- ACTION ITEM -
Please repeat every entry exactly as written, but skip the pictures.

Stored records
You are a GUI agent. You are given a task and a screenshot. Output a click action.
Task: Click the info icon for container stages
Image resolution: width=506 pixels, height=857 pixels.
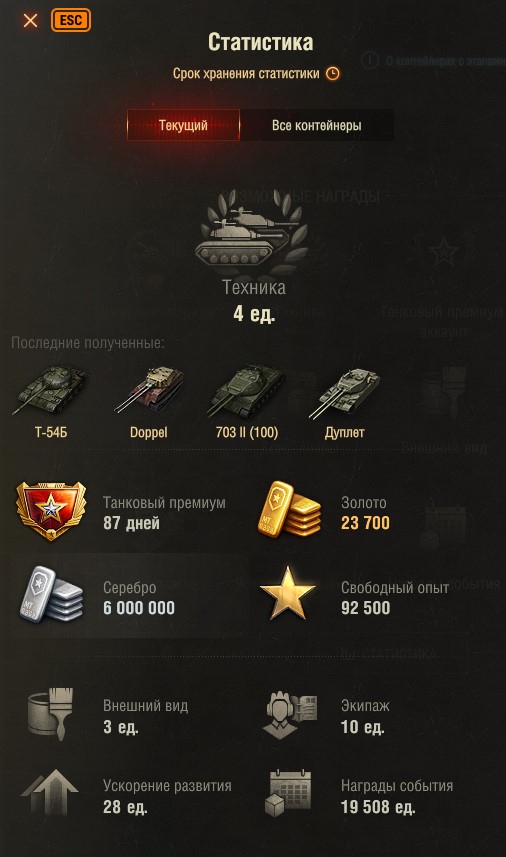(370, 60)
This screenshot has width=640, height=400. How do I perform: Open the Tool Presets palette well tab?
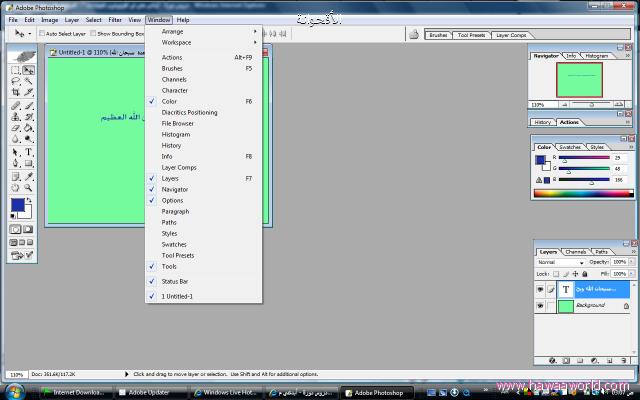click(471, 34)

- RESPONSE TO THIS TASK -
You are a GUI agent. You are given a task and a screenshot. Output a click action.
Task: Click the info icon for container stages
Image resolution: width=506 pixels, height=857 pixels.
(370, 60)
This screenshot has width=640, height=400. How do I perform: Open the Tool Presets palette well tab?
click(471, 34)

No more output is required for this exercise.